Sesja portretowa Ilony
Sesje portretowe - plener

Sesja portretowa Ilony

W wiosce Sochonie znajduje się piękna łąka z niewielkim sadem, które w wiosennej porze zamienia się w miejsce o magicznej atmosferze. Idealne miejsce na zorganizowanie sesji portretowej czy narzeczeńskiej. Wieczorną porą zachodzące słońce tworzy na drzewach i soczyście zielonej trawie złote pasy. Cisza i spokój zakłócony jedynie świergotem ptaków pozwala się zrelaksować i skupić na zdjęciach. Sesja portretowa Ilony przebiegała właśnie w takiej magicznej atmosferze miejsca.

Biały sad

Miejsce, które wybrałyśmy na sesję codziennie mijam autem jadąc do pracy. Znajduje się ono na wzgórzu a rośnie tam mnóstwo niskim drzew które w połowie wiosny kwitną na biało. Sad ten znajduje się niedaleko Białegostoku. Sesja portretowa Ilony zorganizowałyśmy we wsi Sochonie. To niewielka wioska położona w lesie przy drodze ekspresowej. Po przyjechaniu do wsi zabrałyśmy z auta rzeczy i ruszyłyśmy leśną dróżką do miejsca sesji.

Ptaki ćwierkały, na drogę padały ciepłe promienie słońca. Szłyśmy kilka minut i wyszłyśmy na szeroką łąkę, która z jednej strony była osłonięta białym sadem. Podeszłyśmy bliżej i zaczęłyśmy szukać odpowiedniego miejsca, by zacząć zdjęcia. W końcu udało nam się odszukać mały zagajnik. Na początku wykonałyśmy zdjęcia na siedząco przy wykorzystaniu drewnianego krzesła. Idealnie pasowało do klimatu miejsca. Zdjęcia wyszły bardzo sielsko z dodatkiem magii. Słońce ustawiło się z bocznego tyłu przez co delikatnie padała na Ilonę.

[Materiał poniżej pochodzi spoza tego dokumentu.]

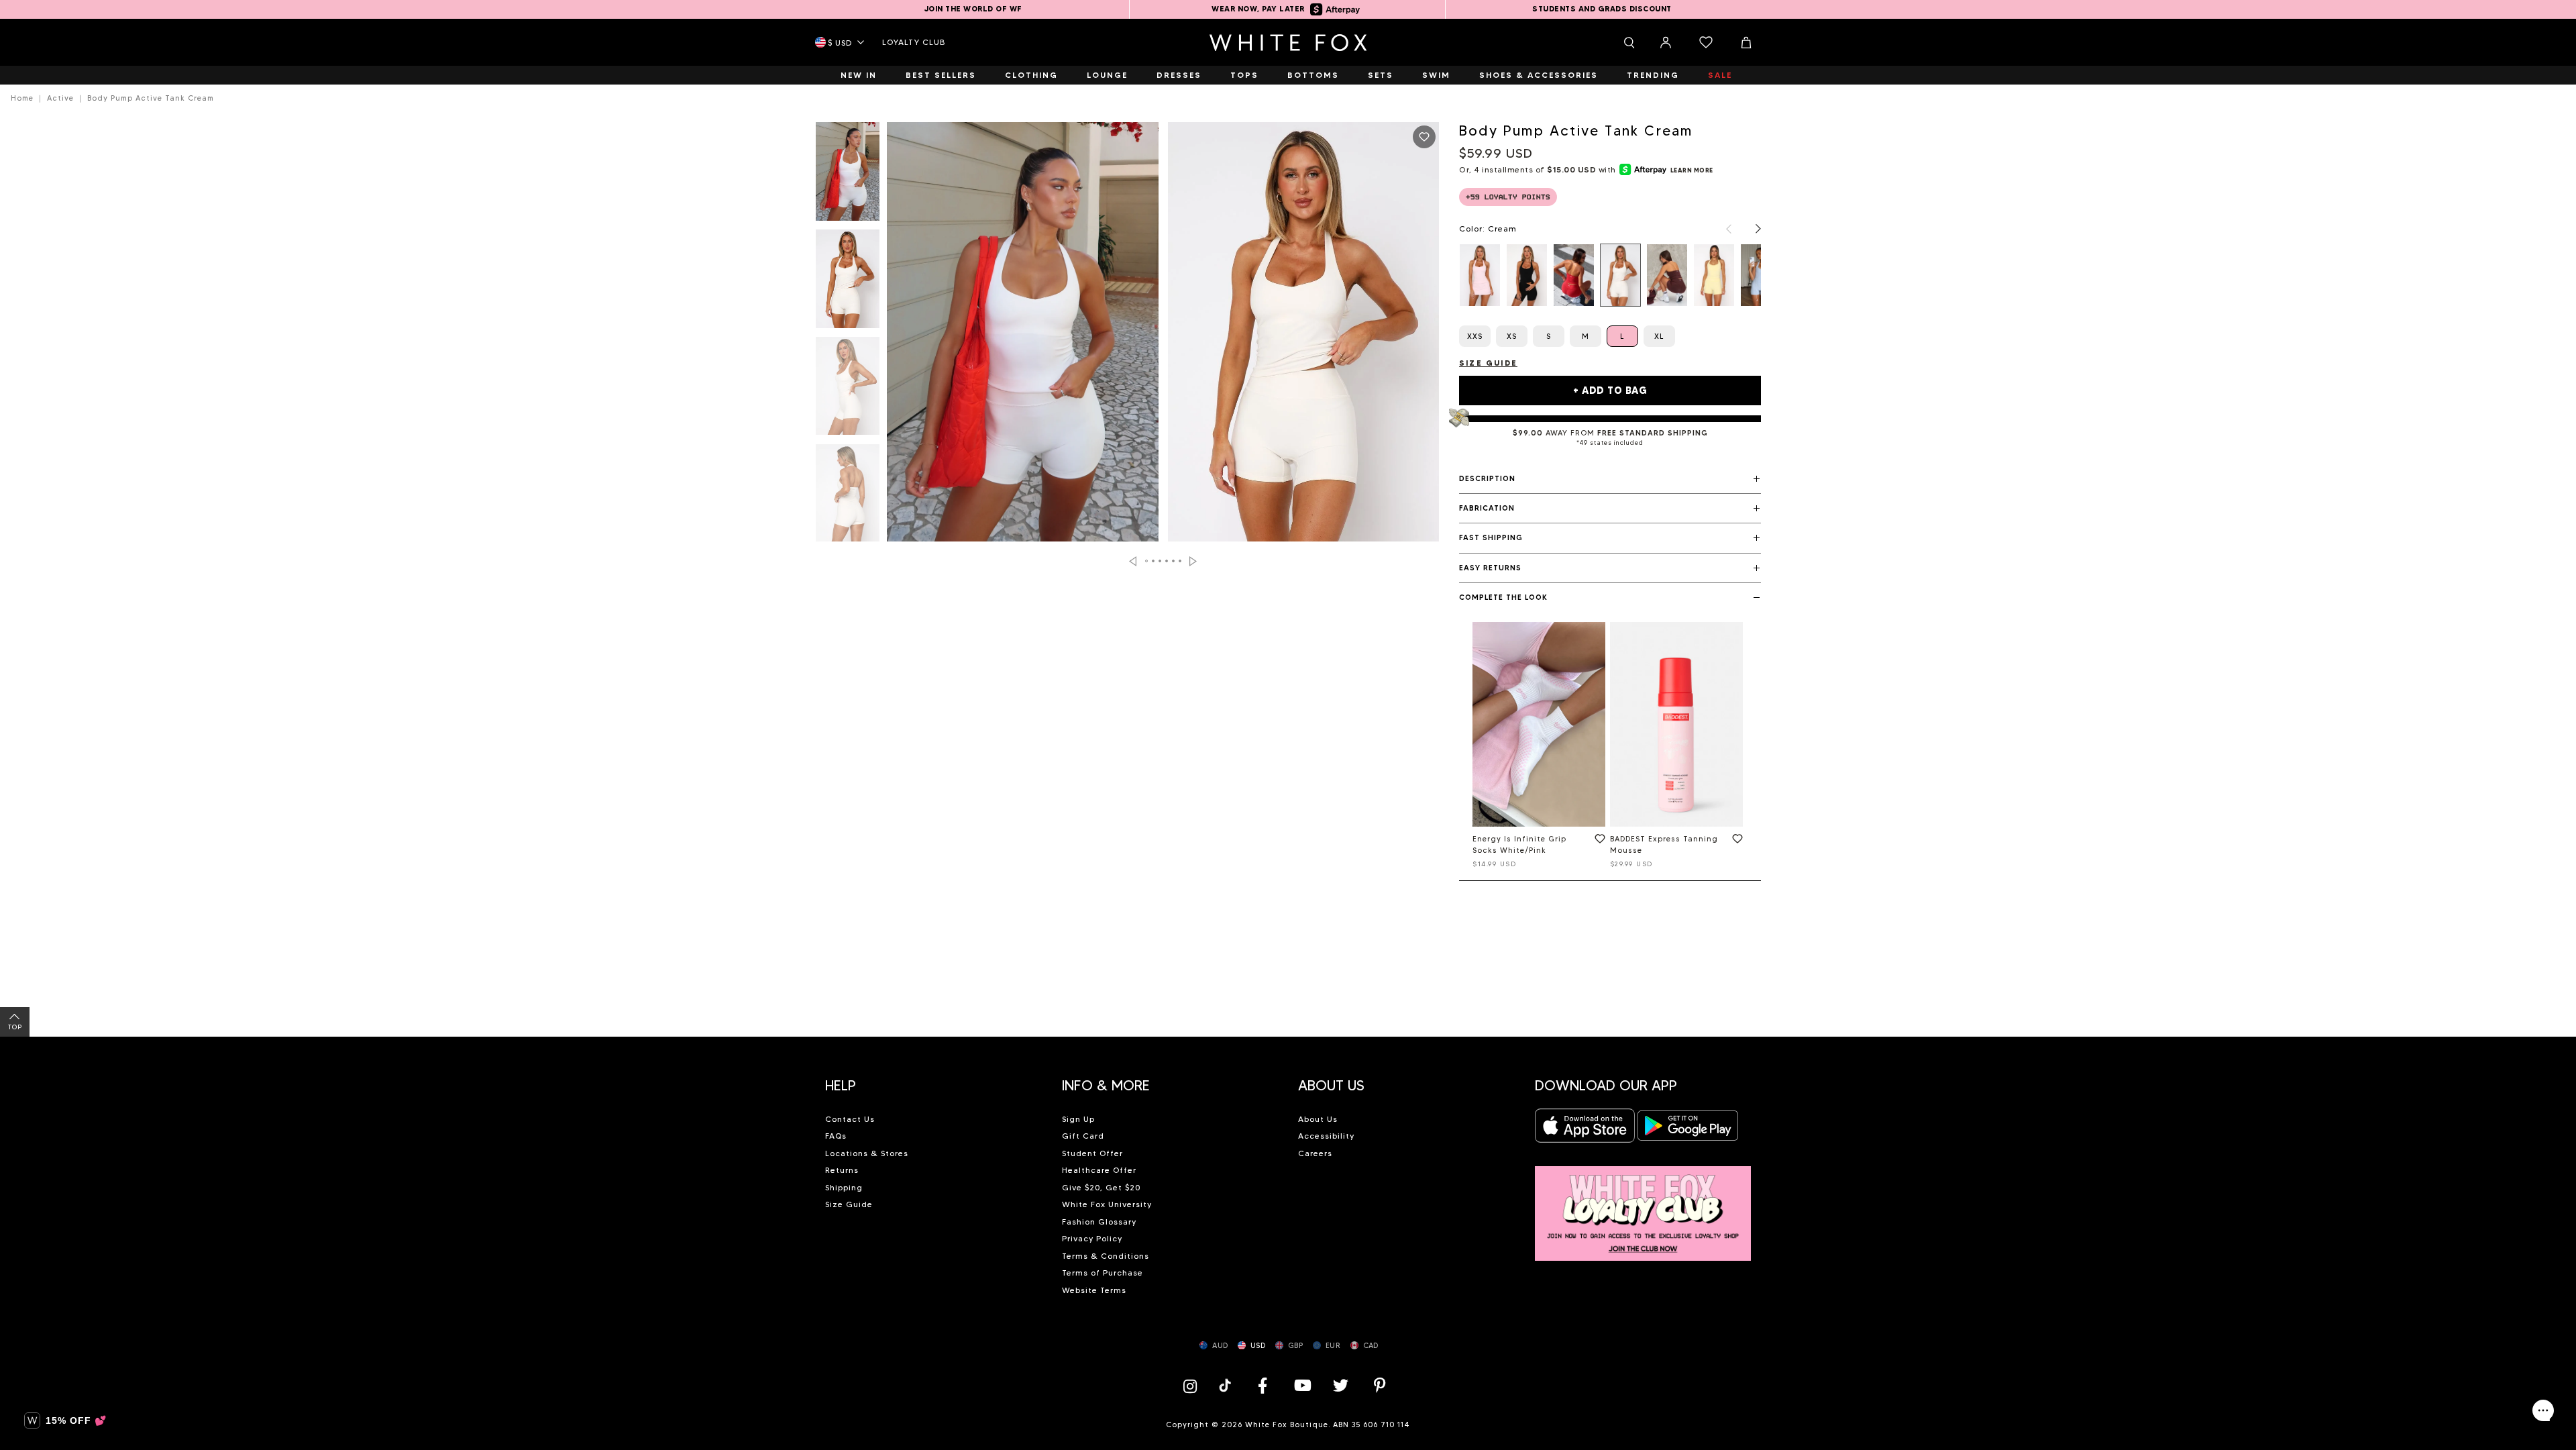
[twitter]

Po zrobieniu kilku zdjęć poszłyśmy w inne miejsce. Znalazłyśmy nieduże drzewko, na którym były jeszcze kwiaty i przy nim zrobiłyśmy resztę zdjęć. Słońce padało wprost na nie dlatego musieliśmy poczekać kilkanaście minut by zaszło i pojawił się cień. W tym czasie Ilona ustawiała się w taki sposób, aby jej twarz była w cieniu a tył był oświetlony.

Jak nimfa leśna

Ilona na sesję wybrała zieloną długą koronkową sukienkę. W zielono-białym sadzie wyglądała jak nimfa leśna. Pozy dobrane były do miejsca i stylizacji, aby harmonijnie modelka współgrała z otoczeniem. Drewniane krzesło idealnie pasowało do zagajnika, gdyż przysuwa na myśl sielski domem wśród kwiatów i traw. Wykonaliśmy kilka zdjęć w gaiku i poszłyśmy do białego sadu. Piękne miejsce na sesje narzeczeńskie, w którym para może poczuć się swobodnie. Ilona też odczuła atmosferę tego miejsca i z zabawą podeszła do zdjęć.